Source text ▸
^^^^^^^^

Estimating global methylation levels

To determine global methylation levels, we chose methylation probes for which at least 90% of sequences (≥45 bp) mapped to the young subfamilies of LINE-1 (L1HS and L1PA). Probe mapping information and LINE-1 family annotation were obtained from GPL1630450 and the RepeatMasker of the UCSC genome browser51, respectively. We averaged the beta values of the chosen probes in each tumour sample, and used the average beta as an estimate of the global methylation level (Supplementary Data 1). For validation, we obtained the whole-genome bisulfite sequencing data (level 3 beta values) of samples for which the methylation array data were available (n = 18; Supplementary Table 5) from the GDC legacy archive (https://portal.gdc.cancer.gov/legacy-archive). We first selected evolutionarily young LINE-1 repeat elements containing at least three different CpG sites that were covered by at least 10 aligned reads and then computed the averaged beta value for each repeat element. The number of the selected repeat elements for each sample ranged from 67,732 to 71,958 (Supplementary Table 5). We obtained the mean of the average beta values of the repeat elements to represent the global methylation level of each sample. We performed an additional validation by using the LINE-1 pyrosequencing dataset of 15 samples for which methylation array data of the same platform were available52. We compared our measures based on the selected array probes with the bisulfite sequencing and pyrosequencing measures (Supplementary Fig. 2).

Linear regression modelling

For each gene per cancer type, a linear regression model was fit using mRNA expression level as the response variable, and global methylation, mutation burden, aneuploidy, tumour purity, age, and tumour stage as predictors. We included tumour stage in the model for tumour types for which at least 100 patient samples with tumour stage information were available (n = 15; Supplementary Table 4). The regression model with the following formula was built using the lm function in R.

mRNA expression of gene Y ~ β1 × global methylation level + β2 × mutation burden + β3 × aneuploidy level + β4 × tumour purity + β5 × age + β6 × tumour stage

For each of three predictors (global methylation level, mutation burden, aneuploidy level) per tumour type, GSEA48 was performed on genes with significant regression coefficients (Benjamini and Hochberg FDR <0.05). Genes ranked by the z score from the linear regression model were used for input into the preranked module of the GSEA software48 with the immune and proliferation gene sets (see below). GSEA was run with default settings, except for the minimum number of gene sets, which was set to 10.

^^^^^^^^

Raw data ▸
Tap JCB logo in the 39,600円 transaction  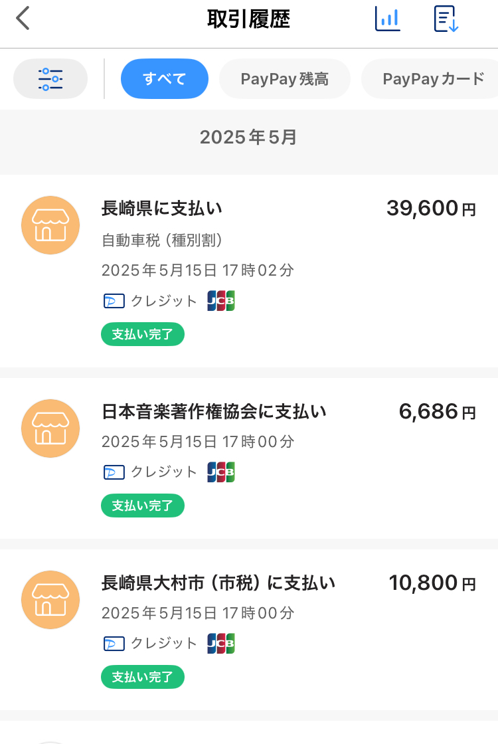click(x=221, y=301)
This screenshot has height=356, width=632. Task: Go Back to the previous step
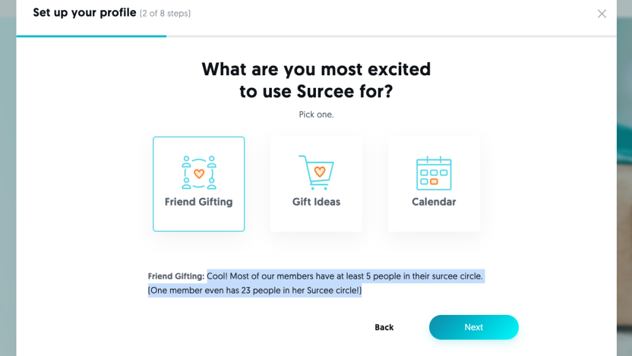pos(384,327)
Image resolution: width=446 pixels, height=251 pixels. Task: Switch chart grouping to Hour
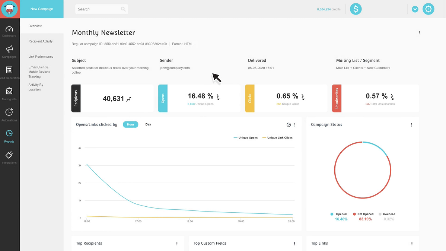tap(131, 124)
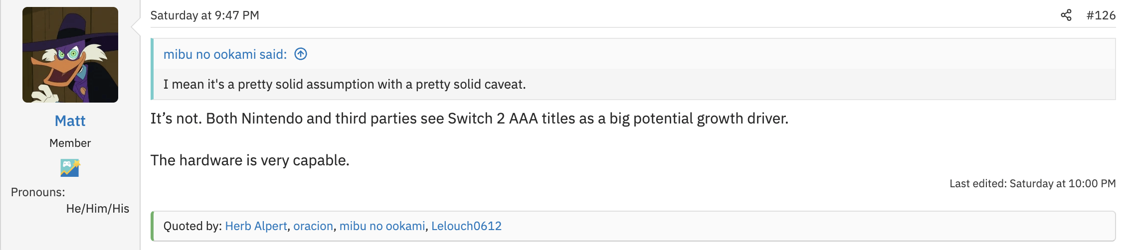Click the He/Him/His pronouns value
1125x250 pixels.
tap(98, 209)
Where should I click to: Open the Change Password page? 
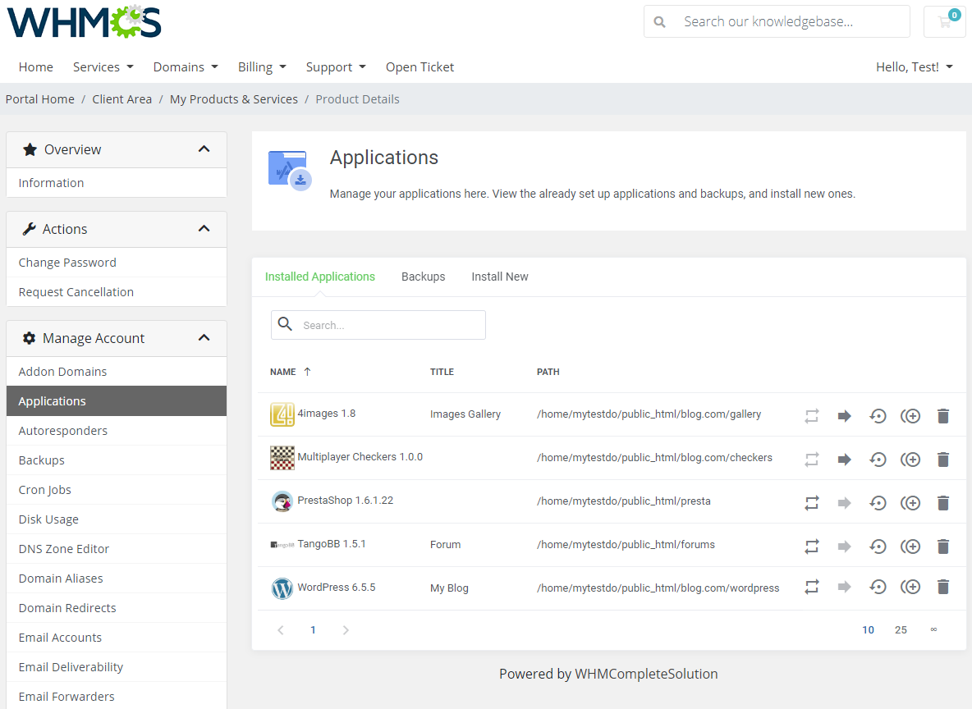(x=66, y=262)
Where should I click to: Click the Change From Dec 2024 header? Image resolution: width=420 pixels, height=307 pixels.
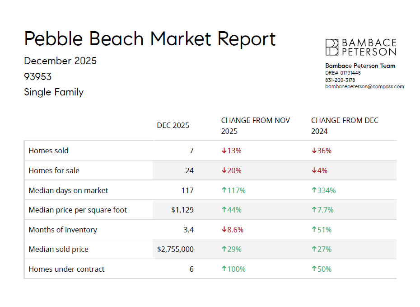[345, 126]
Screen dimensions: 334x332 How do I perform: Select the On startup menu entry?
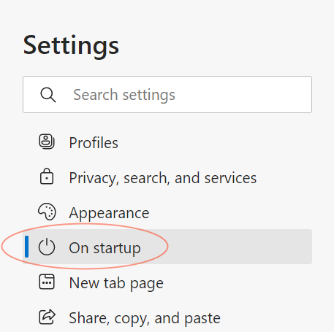pos(167,247)
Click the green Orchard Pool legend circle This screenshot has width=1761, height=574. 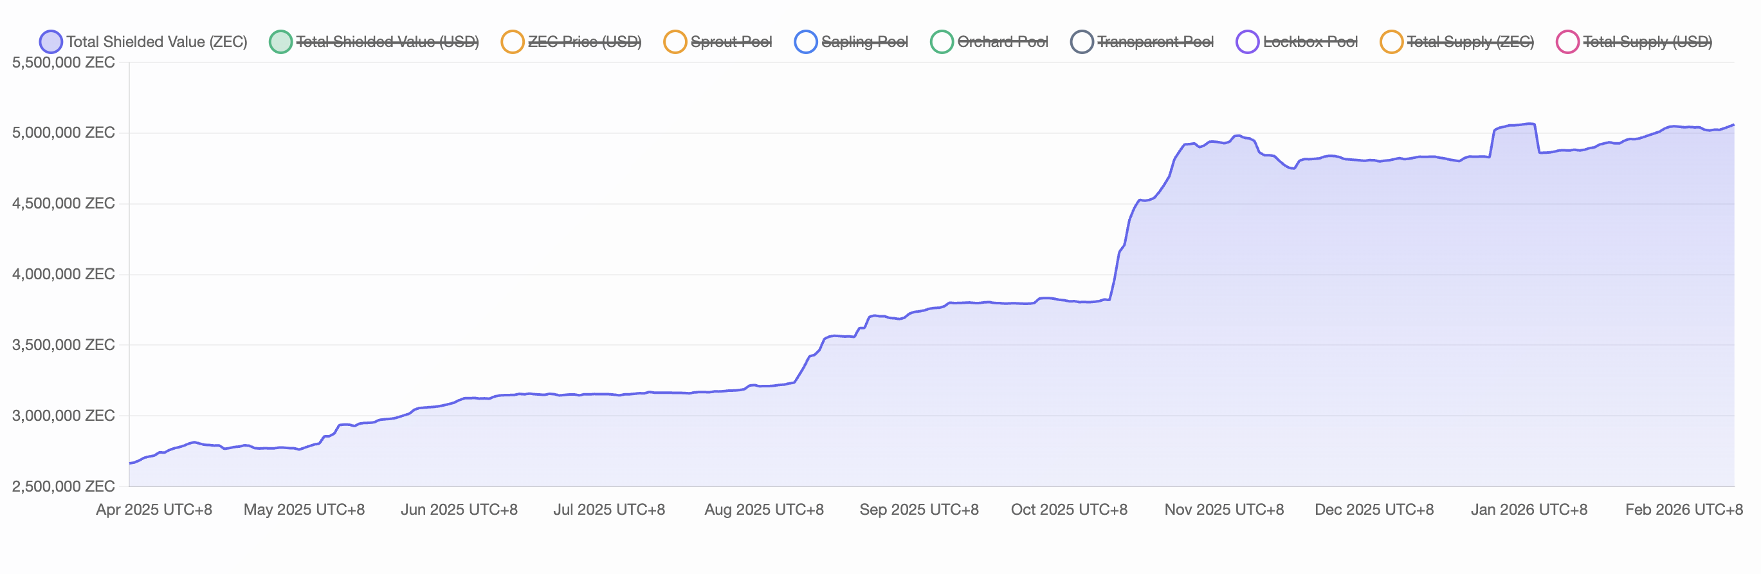[941, 42]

^^^^^^^^

Assignment 1 ▸ Revise the part of the methylation methods text that opens with the words containing "For each gene" and closes with "function in R.", replacing "response variable" with "dependent variable".
Assignment 2 ▸ Resume the methylation methods text from the point at which it ends.

Exercise output 1 ▸
For each gene per cancer type, a linear regression model was fit using mRNA expression level as the dependent variable, and global methylation, mutation burden, aneuploidy, tumour purity, age, and tumour stage as predictors. We included tumour stage in the model for tumour types for which at least 100 patient samples with tumour stage information were available (n = 15; Supplementary Table 4). The regression model with the following formula was built using the lm function in R.

Exercise output 2 ▸
Identification of genes with differential replication timing

Repli-Seq measurements (wavelet-smoothed signal) of ENCODE 5 normal (HUVEC, IMR90, NHEK, BJ_1 and BJ_2) and 10 cancer cell lines (MCF-7, SK-N-SH, HepG2, HeLa, A549, G401, LNCaP, T47D, H460, and Caki-2) were downloaded from the UCSC Genome Browser53 and ENCODE project portal54. Average wavelet-smoothed signal values in each 5-kb window were scaled and quantile-normalized. Windows harbouring missing values in any of the cell lines were excluded. We performed the student’s t-test for each 5-kb window to assess the replication timing difference between the normal and cancer cells. We then assigned the P value and t statistic to each gene. For genes spanning multiple replication timing windows, we assigned a combined P value using the Fisher’s method and average t statistic. We excluded genes located on sex chromosomes or specifically expressed in the immune system (see below). Genes with Bonferroni-adjusted P value < 0.05 were defined as early- or late-replicated genes in cancer. Genes ranked by the t statistic were used for input into the preranked module of the GSEA software48 with the canonical REACTOME and KEGG pathways from MSigDB55.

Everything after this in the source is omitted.